Radio station group Spanish Broadcasting System is broadening its reach into the television sector, unveiling a $37.5 million deal to acquire WDLP-TV and other TV assets serving Miami and South Florid
NEW YORK (The Hollywood Reporter) -- Radio station group Spanish Broadcasting System is broadening its reach into the television sector, unveiling a $37.5 million deal to acquire WDLP-TV and other TV assets serving Miami and South Florida.
The Coconut Grove, Fla.-based company signaled that the planned takeover in its backyard might be only the first move into the TV space, which will allow it to cross promote its assets and sell commercials across them.

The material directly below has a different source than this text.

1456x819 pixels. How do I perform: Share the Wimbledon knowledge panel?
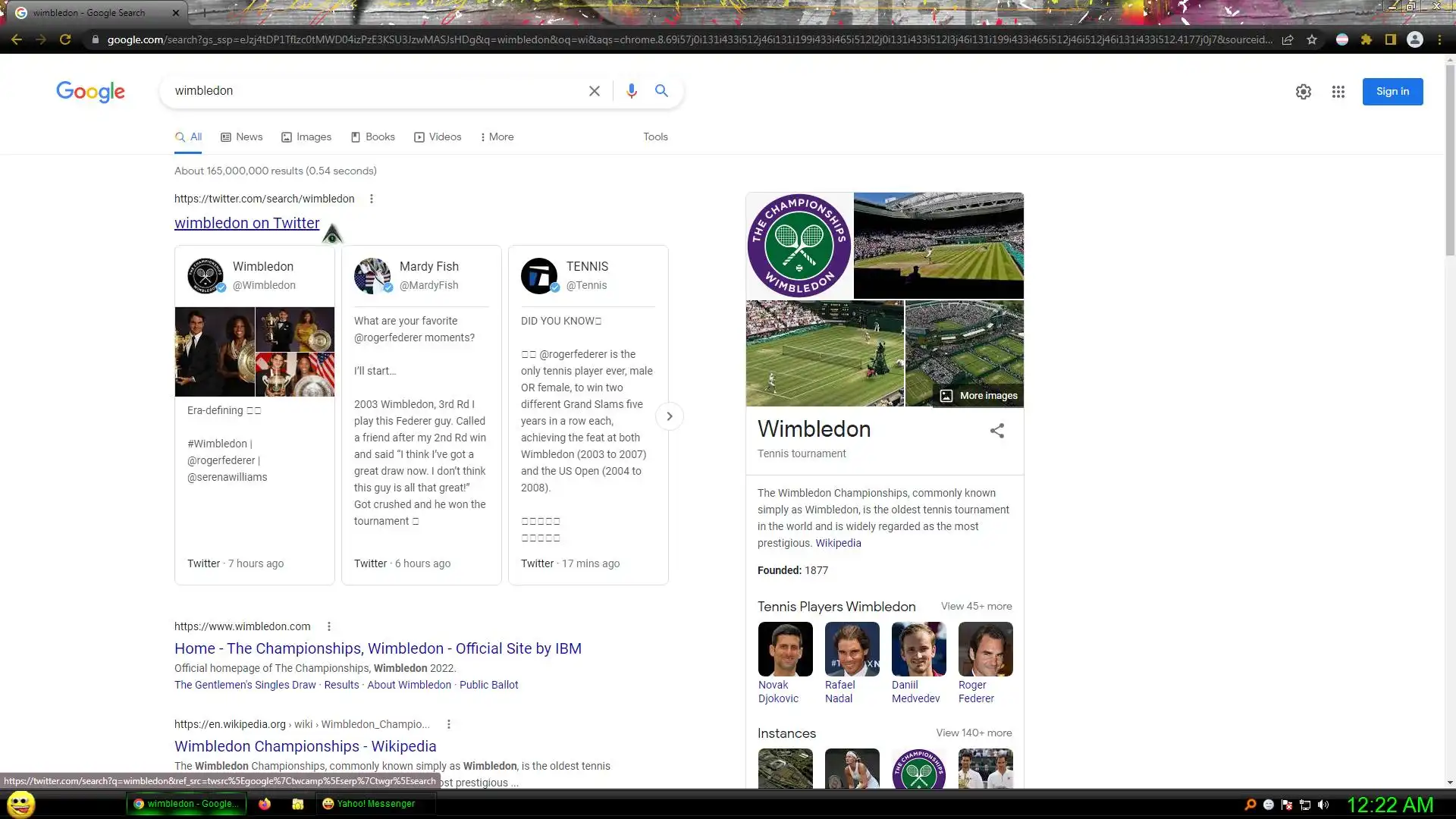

"The Spanish-language media universe of South Florida, our home market, presents a unique and logical entry point for our debut in television," SBS president/CEO Raul Alarcon said in a statement.
The move into TV also means that SBS could follow more closely the cross-media strategies of larger Hispanic media rival Univision Communications as well as Entravision Communications, which also owns radio and TV stations.
SBS said it expects to close the takeover in the fourth quarter, pending Federal Communications Commission approval.
WDLP-TV (Channel 22) reaches about 1.5 million homes in the Miami-Fort Lauderdale market via over-the-air, cable and satellite TV distribution.
SBS already owns three radio stations in Miami: WRMA-FM (Romance 106.7), WCMQ-FM (Clasica 92) and top-rated WXDJ-FM (El Zol 95).
Miami is the second-largest Hispanic TV revenue market in the U.S., with $130 million in local and national advertising spending last year, projected to grow to more than $140 million this year, according to SBS.
Overall, advertising for Spanish-language media also has outpaced the broader market in recent years.
Alarcon owns a 33% economic stake in SBS and controls 80% of the voting power. Viacom Inc.'s Infinity Broadcasting radio unit has taken a 15% stake in the firm to have a hand in the fast-growing Hispanic media market.
SBS owns and/or operates 20 radio stations in seven of the top 10 U.S. Hispanic markets, including New York, Los Angeles and Chicago.